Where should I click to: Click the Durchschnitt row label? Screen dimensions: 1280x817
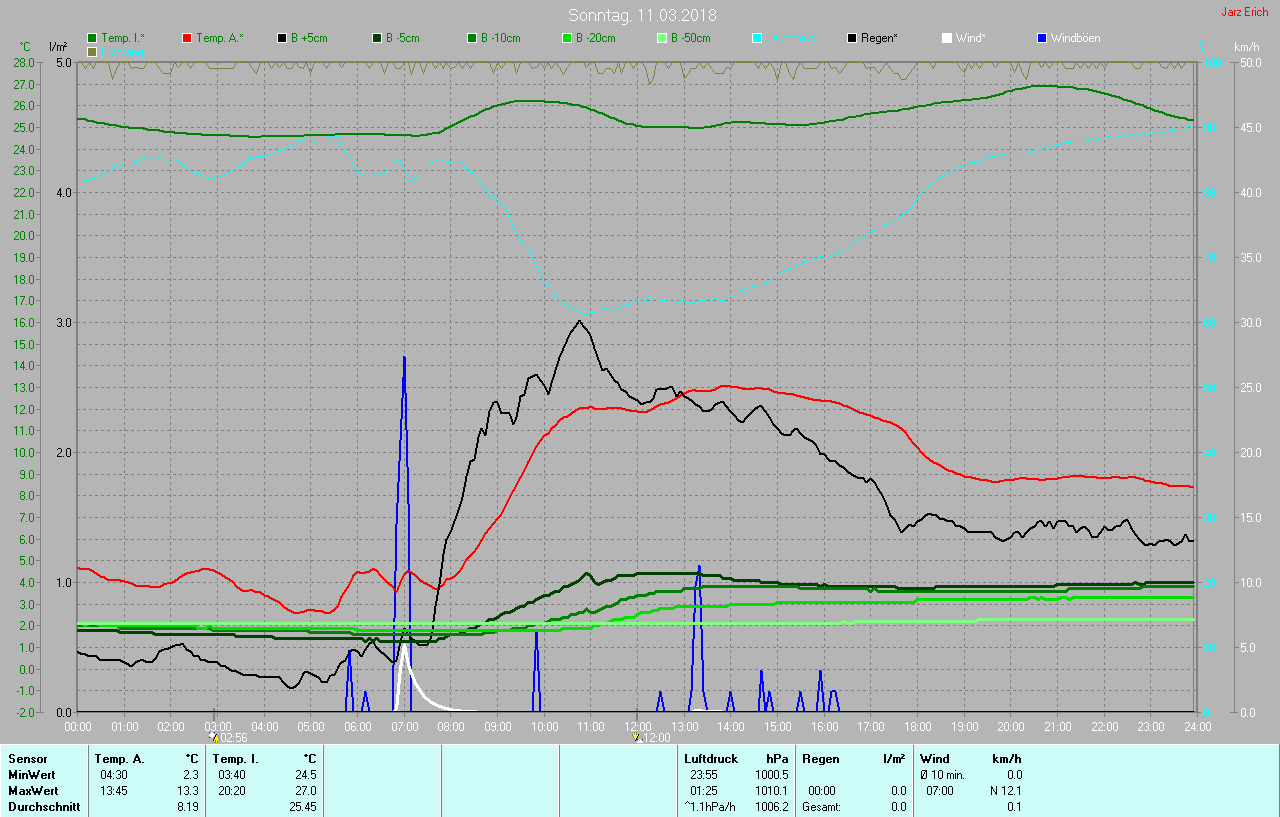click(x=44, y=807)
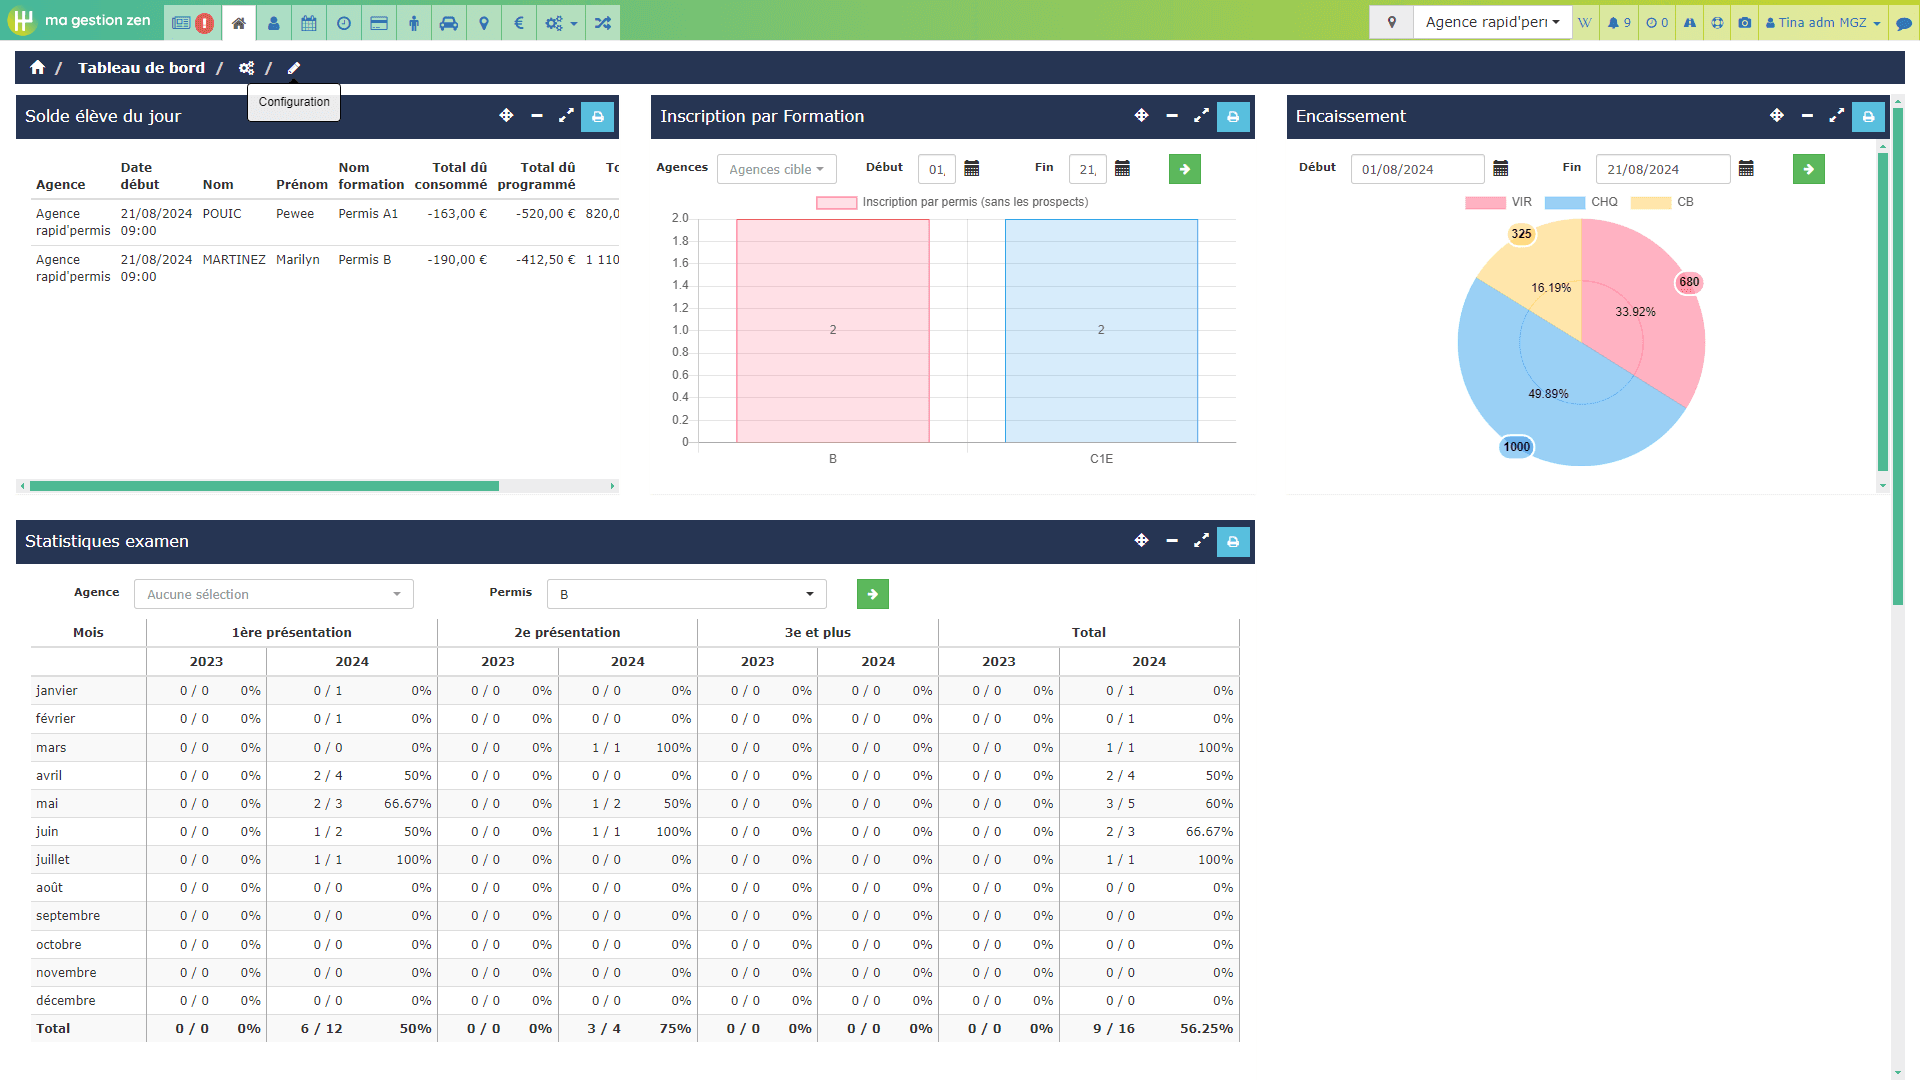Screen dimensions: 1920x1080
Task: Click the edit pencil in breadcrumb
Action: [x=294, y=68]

- - -

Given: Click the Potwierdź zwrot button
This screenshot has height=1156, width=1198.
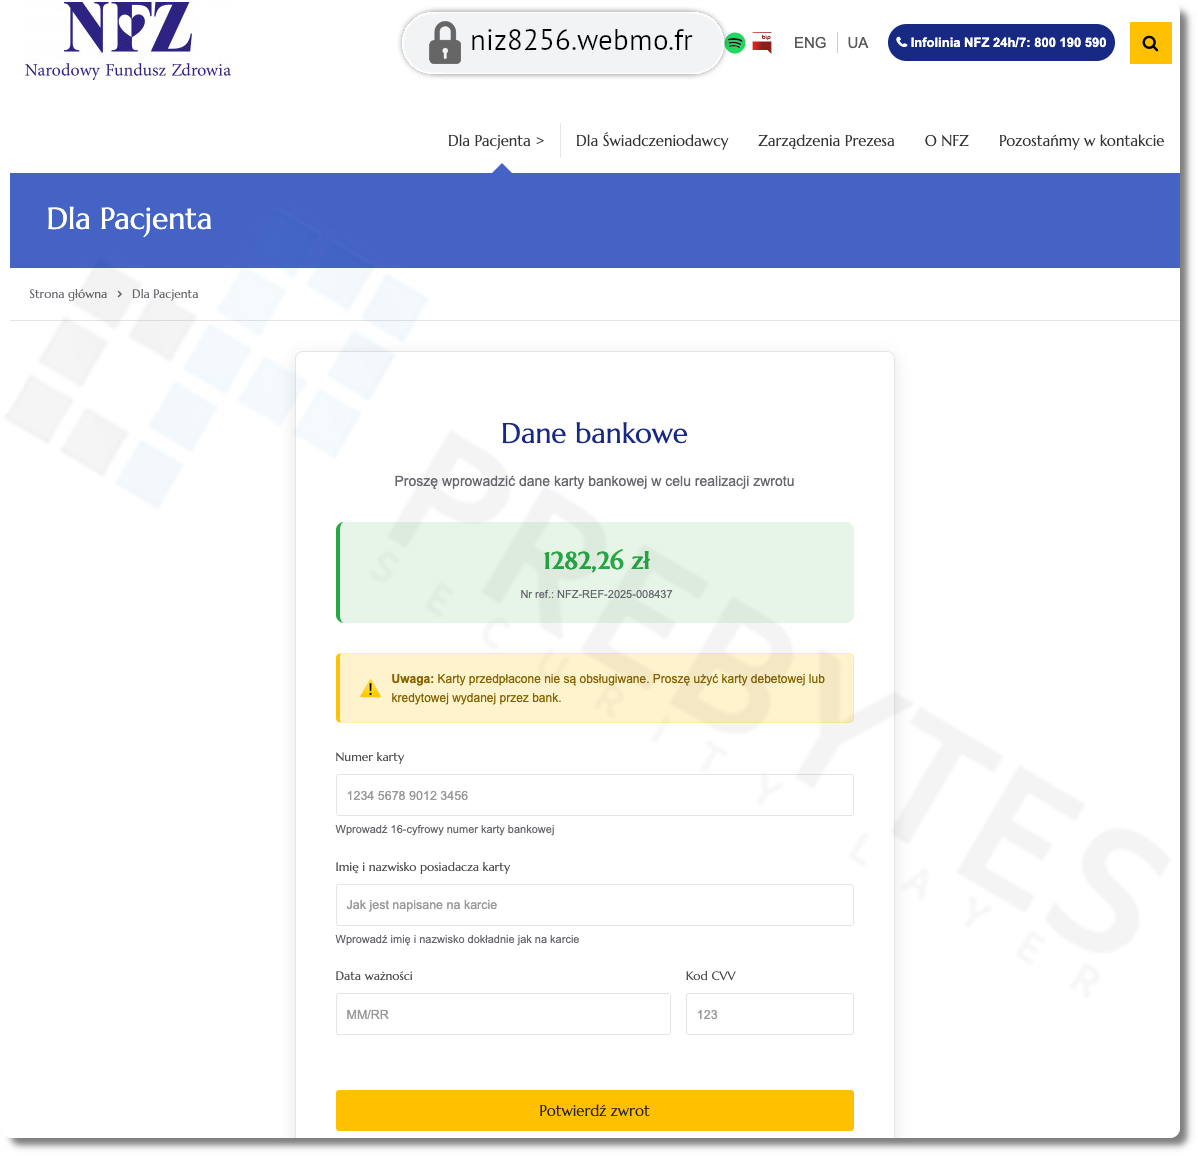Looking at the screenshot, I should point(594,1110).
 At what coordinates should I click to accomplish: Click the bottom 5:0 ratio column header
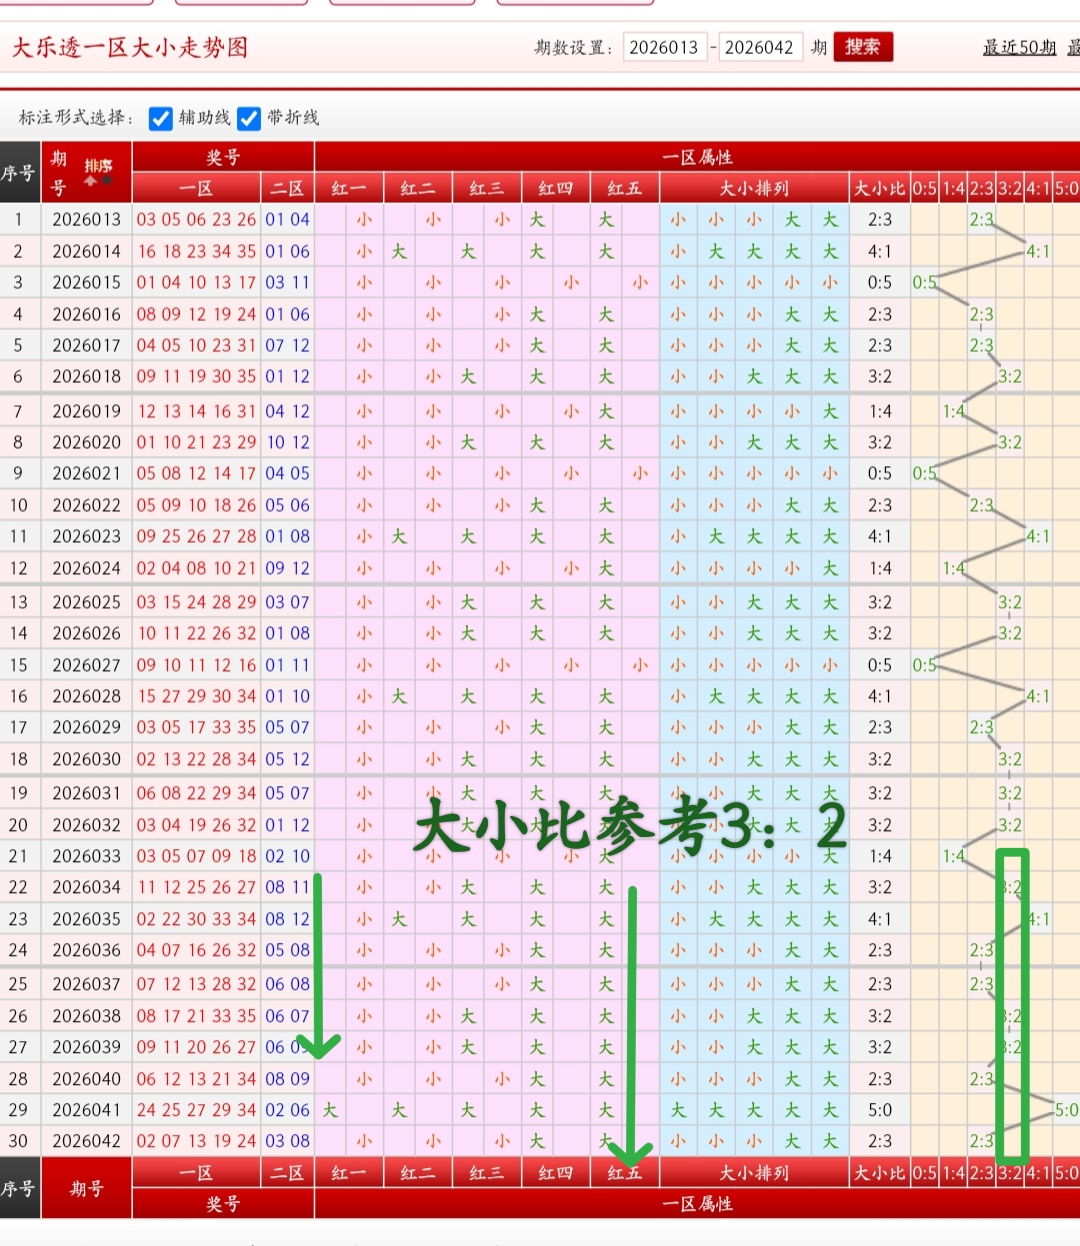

- - -

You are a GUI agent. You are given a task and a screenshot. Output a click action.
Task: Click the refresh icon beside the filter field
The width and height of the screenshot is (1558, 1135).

- - -

HOW TO COMPLETE THIS TASK: Above, find the line with "This screenshot has height=1156, width=1198."; copy it and every line down to the line with "At what coordinates", exactly and both included, but no pictures.

SOLUTION:
This screenshot has height=1156, width=1198.
Looking at the screenshot, I should point(594,1110).
 At what coordinates should I click to accomplish: Click the bottom 5:0 ratio column header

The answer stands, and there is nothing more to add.